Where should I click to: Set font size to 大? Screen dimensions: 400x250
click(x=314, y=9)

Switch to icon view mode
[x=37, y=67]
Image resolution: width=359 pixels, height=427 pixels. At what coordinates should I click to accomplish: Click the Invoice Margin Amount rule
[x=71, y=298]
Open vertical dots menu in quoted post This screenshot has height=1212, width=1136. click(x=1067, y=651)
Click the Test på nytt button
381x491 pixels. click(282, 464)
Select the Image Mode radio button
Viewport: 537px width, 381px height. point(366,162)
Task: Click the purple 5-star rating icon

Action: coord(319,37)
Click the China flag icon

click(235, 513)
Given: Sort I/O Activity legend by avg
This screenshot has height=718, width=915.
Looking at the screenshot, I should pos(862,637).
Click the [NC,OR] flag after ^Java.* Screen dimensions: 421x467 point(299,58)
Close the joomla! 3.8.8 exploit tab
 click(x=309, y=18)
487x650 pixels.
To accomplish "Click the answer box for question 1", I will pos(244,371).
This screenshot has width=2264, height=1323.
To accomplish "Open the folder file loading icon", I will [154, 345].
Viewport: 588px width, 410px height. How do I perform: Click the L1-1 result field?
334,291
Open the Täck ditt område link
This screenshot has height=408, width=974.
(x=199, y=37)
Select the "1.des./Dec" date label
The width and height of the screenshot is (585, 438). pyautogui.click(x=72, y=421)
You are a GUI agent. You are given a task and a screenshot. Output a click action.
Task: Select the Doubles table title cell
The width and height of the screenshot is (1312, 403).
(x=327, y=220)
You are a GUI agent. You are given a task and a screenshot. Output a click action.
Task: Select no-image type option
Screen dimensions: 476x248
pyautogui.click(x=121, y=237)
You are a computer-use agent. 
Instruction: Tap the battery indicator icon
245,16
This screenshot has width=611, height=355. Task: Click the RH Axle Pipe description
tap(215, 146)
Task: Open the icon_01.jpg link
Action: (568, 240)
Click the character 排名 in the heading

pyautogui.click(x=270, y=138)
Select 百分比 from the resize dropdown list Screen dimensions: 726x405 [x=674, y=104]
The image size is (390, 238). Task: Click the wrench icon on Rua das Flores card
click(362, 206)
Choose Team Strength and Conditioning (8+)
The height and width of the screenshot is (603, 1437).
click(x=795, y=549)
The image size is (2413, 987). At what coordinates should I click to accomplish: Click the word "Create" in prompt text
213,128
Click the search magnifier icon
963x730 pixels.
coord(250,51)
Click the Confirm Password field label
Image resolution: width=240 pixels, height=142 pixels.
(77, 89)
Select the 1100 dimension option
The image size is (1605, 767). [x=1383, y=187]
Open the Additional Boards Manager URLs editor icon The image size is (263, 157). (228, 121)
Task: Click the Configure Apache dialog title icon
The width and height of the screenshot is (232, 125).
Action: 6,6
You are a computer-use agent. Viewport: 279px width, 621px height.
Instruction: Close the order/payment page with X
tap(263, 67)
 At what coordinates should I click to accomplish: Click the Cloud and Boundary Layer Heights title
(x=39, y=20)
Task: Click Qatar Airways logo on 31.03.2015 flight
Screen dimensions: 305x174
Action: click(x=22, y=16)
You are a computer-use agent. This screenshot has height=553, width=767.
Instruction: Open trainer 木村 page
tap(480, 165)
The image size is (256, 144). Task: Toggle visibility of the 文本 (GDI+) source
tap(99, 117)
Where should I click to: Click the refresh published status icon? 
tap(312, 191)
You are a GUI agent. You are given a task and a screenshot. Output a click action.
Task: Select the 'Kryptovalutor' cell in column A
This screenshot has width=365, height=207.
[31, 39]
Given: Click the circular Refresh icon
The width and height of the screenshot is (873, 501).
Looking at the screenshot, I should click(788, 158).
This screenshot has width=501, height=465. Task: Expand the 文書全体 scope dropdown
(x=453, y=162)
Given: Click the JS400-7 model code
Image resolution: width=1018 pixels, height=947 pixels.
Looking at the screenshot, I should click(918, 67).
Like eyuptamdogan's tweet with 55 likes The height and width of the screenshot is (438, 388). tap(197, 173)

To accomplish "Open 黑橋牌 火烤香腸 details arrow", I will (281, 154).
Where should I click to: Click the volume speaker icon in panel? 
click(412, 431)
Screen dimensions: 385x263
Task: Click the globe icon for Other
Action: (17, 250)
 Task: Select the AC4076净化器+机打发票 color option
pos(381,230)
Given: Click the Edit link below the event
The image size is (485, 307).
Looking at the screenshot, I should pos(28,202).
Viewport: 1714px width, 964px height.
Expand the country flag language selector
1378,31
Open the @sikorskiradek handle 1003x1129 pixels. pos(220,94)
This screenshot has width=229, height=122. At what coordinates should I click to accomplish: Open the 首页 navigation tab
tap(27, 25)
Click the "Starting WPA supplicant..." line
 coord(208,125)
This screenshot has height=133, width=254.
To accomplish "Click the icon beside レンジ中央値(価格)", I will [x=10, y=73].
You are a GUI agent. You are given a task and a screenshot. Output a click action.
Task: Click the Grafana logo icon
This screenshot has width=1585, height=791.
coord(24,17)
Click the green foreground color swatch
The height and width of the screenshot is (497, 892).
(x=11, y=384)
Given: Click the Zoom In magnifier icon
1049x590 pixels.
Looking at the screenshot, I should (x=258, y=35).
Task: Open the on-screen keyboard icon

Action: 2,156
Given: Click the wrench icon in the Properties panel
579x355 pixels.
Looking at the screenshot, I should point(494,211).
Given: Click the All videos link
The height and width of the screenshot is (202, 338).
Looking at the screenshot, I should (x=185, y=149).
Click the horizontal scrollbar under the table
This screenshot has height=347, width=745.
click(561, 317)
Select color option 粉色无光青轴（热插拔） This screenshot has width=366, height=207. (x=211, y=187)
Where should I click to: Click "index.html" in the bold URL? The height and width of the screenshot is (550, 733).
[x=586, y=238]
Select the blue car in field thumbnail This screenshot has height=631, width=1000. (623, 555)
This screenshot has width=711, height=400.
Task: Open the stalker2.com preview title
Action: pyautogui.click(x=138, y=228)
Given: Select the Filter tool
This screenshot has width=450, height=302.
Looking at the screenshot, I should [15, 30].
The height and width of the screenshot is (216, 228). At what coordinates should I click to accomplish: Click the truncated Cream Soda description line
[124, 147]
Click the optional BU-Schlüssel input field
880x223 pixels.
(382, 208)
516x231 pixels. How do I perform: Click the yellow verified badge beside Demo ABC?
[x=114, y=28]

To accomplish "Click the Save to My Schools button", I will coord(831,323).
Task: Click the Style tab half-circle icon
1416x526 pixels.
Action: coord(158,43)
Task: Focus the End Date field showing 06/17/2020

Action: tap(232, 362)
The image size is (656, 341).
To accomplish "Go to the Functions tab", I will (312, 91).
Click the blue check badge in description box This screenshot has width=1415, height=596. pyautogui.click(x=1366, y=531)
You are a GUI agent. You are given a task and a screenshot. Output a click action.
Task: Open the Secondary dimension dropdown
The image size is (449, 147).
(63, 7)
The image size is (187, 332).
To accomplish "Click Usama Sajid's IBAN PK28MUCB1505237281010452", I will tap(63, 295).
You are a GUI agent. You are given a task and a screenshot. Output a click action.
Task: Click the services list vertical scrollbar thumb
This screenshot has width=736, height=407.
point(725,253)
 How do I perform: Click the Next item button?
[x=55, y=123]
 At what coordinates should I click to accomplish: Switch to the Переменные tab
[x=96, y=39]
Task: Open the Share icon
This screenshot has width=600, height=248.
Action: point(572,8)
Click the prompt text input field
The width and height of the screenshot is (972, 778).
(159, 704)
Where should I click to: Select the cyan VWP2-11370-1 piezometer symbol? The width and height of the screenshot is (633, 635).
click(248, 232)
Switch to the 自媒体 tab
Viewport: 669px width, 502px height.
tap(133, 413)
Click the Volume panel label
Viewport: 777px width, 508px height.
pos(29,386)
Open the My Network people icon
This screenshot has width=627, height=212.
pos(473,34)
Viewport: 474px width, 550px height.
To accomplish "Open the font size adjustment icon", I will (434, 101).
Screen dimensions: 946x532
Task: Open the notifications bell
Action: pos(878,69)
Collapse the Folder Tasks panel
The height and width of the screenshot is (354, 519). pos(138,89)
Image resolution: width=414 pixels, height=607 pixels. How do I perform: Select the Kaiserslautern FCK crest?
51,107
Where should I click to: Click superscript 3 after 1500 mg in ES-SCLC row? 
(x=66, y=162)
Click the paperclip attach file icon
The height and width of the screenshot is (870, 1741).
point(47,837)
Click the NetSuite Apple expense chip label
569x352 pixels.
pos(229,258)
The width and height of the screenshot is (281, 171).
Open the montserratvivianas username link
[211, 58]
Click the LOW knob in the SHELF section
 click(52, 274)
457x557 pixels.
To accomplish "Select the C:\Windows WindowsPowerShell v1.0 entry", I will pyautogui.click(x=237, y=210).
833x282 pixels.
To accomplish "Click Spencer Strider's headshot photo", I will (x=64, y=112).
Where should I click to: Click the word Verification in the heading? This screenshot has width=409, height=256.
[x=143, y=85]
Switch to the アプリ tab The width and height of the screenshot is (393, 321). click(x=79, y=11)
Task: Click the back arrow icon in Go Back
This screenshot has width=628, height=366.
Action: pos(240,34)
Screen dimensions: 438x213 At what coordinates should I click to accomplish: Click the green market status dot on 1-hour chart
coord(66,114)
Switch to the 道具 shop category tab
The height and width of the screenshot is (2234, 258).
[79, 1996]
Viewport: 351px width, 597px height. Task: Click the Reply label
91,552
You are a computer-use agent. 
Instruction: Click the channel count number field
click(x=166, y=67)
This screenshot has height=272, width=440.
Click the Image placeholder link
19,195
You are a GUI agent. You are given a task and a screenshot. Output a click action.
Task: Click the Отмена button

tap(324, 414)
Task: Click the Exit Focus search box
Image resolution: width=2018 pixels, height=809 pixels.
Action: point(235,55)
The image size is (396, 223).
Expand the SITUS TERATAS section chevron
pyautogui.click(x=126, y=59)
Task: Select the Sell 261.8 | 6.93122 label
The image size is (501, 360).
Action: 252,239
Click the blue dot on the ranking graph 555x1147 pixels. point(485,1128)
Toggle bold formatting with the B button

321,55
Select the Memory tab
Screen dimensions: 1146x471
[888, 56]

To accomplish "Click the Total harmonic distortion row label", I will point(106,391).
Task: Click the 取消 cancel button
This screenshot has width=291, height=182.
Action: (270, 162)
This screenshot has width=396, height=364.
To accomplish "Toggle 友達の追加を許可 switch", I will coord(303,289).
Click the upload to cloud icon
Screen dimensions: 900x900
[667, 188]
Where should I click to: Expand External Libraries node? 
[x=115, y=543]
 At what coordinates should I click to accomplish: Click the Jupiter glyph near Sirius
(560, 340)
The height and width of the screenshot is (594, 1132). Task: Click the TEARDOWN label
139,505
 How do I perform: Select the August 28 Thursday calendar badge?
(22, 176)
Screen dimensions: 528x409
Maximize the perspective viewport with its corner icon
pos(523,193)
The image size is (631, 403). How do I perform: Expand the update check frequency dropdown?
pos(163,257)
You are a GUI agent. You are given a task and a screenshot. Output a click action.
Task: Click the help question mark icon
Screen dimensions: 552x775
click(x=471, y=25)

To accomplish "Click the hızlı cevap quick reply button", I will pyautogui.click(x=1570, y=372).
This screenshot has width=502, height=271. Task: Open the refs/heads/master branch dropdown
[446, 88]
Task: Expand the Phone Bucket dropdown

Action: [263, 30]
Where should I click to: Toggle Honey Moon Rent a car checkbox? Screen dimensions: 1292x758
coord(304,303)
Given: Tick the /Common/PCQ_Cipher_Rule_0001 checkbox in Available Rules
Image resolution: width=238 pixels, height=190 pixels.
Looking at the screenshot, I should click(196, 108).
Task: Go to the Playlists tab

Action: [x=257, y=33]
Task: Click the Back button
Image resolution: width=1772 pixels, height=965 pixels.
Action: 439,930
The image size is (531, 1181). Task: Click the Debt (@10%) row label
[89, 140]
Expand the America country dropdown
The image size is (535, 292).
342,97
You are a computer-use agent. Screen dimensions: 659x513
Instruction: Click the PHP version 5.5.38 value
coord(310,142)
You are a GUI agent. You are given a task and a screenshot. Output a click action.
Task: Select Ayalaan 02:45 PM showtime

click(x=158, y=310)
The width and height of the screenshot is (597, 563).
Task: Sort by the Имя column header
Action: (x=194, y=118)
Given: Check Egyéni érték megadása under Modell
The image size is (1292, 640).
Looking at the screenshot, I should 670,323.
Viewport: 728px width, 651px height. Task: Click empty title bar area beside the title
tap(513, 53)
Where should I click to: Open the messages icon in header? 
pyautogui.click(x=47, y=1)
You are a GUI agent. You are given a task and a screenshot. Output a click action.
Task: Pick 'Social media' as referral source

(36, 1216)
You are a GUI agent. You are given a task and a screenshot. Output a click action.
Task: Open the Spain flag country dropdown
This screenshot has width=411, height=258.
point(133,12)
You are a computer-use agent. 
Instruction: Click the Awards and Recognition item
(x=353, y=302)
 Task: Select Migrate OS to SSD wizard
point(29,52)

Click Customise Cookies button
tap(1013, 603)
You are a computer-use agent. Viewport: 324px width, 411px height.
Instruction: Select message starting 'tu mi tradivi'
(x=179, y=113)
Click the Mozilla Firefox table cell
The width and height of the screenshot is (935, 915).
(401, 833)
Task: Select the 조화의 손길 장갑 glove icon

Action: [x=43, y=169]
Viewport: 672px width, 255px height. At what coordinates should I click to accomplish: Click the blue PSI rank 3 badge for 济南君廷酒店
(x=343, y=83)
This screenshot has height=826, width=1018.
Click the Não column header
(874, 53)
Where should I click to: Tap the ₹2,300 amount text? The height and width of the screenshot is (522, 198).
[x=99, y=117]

================================

- [What this task involves] Once you find the line with "Viewport: 777px width, 508px height." in the entries above, output it and each line after it up to and including the line with "457x557 pixels.", and nothing else.

- [Completed task]
Viewport: 777px width, 508px height.
pos(29,386)
Open the My Network people icon
This screenshot has width=627, height=212.
pos(473,34)
Viewport: 474px width, 550px height.
To accomplish "Open the font size adjustment icon", I will (434, 101).
Screen dimensions: 946x532
Task: Open the notifications bell
Action: pos(878,69)
Collapse the Folder Tasks panel
The height and width of the screenshot is (354, 519). pos(138,89)
Image resolution: width=414 pixels, height=607 pixels. How do I perform: Select the Kaiserslautern FCK crest?
51,107
Where should I click to: Click superscript 3 after 1500 mg in ES-SCLC row? 
(x=66, y=162)
Click the paperclip attach file icon
The height and width of the screenshot is (870, 1741).
point(47,837)
Click the NetSuite Apple expense chip label
569x352 pixels.
pos(229,258)
The width and height of the screenshot is (281, 171).
Open the montserratvivianas username link
[211, 58]
Click the LOW knob in the SHELF section
 click(52, 274)
457x557 pixels.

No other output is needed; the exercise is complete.